His definition of the word is very broad. “Anything can become a pot,” he says. “You can be imaginative without having a big budget. Oil drums, cut down to different sizes using an angle grinder or a metal saw, so that you can play with proportions and scale, and then painted in pastel colours, is just one way to create instant impact.” It’s also a smart way to keep plants like bamboo that are often used as privacy screens under control, he says.
Catering-size tins of tomatoes, olives or cooking oil can all be used similarly and Gavin illustrates this to good effect at his pop-up shop in Dundrum, beside the show garden. He suggests asking your local trattoria or chipper for their empties to get free vessels.
Galvanised metal agricultural troughs are another option but, as with all his other suggestions, you will have to drill holes into the bases to allow drainage so that plant roots don’t rot. He recommends layering each vessel with gravel before filling the pots with a peat-free compost. He likes the one made by Tyrone-based Westland and adds charcoal in some instances to clear any build-up of gases.
For an edgy urban vibe he loves to use hessian bags, the kind that mini-skip providers supply, and again groups different sizes together. “Go wild,” he says. “Scatter them with packets of wild flower seeds – the soil doesn’t’ even need to be top class.” If you do this next March you will have poppies and cornflowers in eight weeks.
Agapanthus, the lily of the Nile, is a plant that thrives better in a pot than in the ground, and they can look good in urns at the foot or the top of a set of steps. And hydrangea, once considered an old lady plant, is transformed when set into terracotta urns.
Dustbin plants
Galvanised dustbins are another easy option. He recalls gardener Helen Dillon using them to great effect in her Ranelagh home 30 years ago. "The battleship grey of the bins contrasts with the Willy Wonka structure of the tulips." It's a style he returns to again and again.
Garden centres have finally realised the allure of well-designed pots and are beginning to sell plants in more decorative containers. Triotunia is a cool white 13cm plastic pot with printed petunias on its outside and planted with three big trailing flowers from cuttings. These look good as is and need no further adornment and cost €8.99 at Gavin’s pop-up shop. Arboretum in Co Carlow sells a very cool range of mini terracotta pots – perfect for cactuses for as little as €1.99 a piece – and tiny primrose yellow pots, perfect for seedlings, for €1 each. Soft fashionable pink and grey coloured pots make great homes for succulents.

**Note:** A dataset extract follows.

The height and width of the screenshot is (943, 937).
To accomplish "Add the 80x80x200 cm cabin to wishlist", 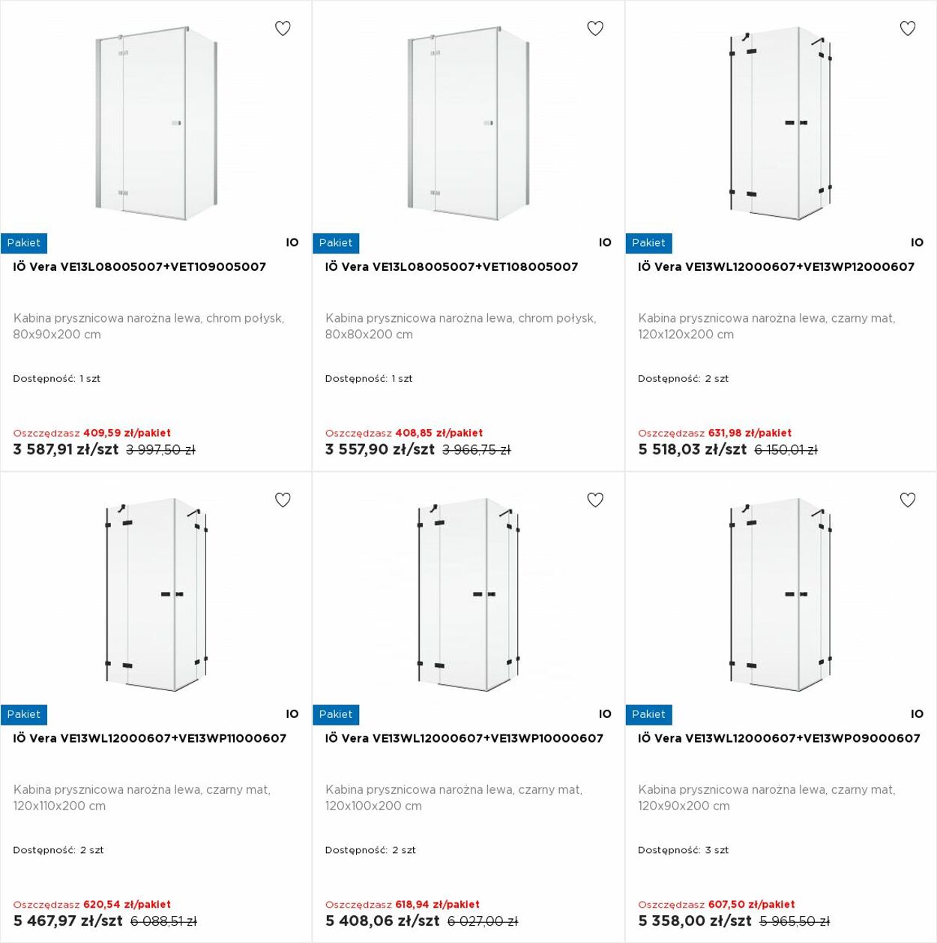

Plant stands are back in fashion and look great on terraces and balconies. Mid-century style planters on stands will help create a sense of space on the smallest of terraces or balconies because the pots are elevated. You can find really wonderfully affordable ones at Ikea, The Garden Shop and UK-based West Elm.
Raised beds
Raised beds can also be built for very little if you enlist the help of a good carpenter and ask him or her to design portable options to house your vegetable patch so you can take your market garden with you when you move on.
Another option is potato crates, big wooden boxes used by farmers to grade their potato crop. He got the ones that form part of his plant stand display at the Dundrum shop from the market garden heartland of Rush, north Co Dublin, and has painted them in pastel colours. At home you could fill these with soil and plant carrots, cabbages, potatoes, lettuce and spinach, which will be ready in six weeks, but be mindful that these are too big to transport once they have been filled with soil.
A portable alternative is to use old hessian sacks to grow or even car and tractor tyres – the latter have been used almost as folk art on farms the length and breadth of the country for decades and are often painted in bright colours. Left plain their black rubber attracts the sun.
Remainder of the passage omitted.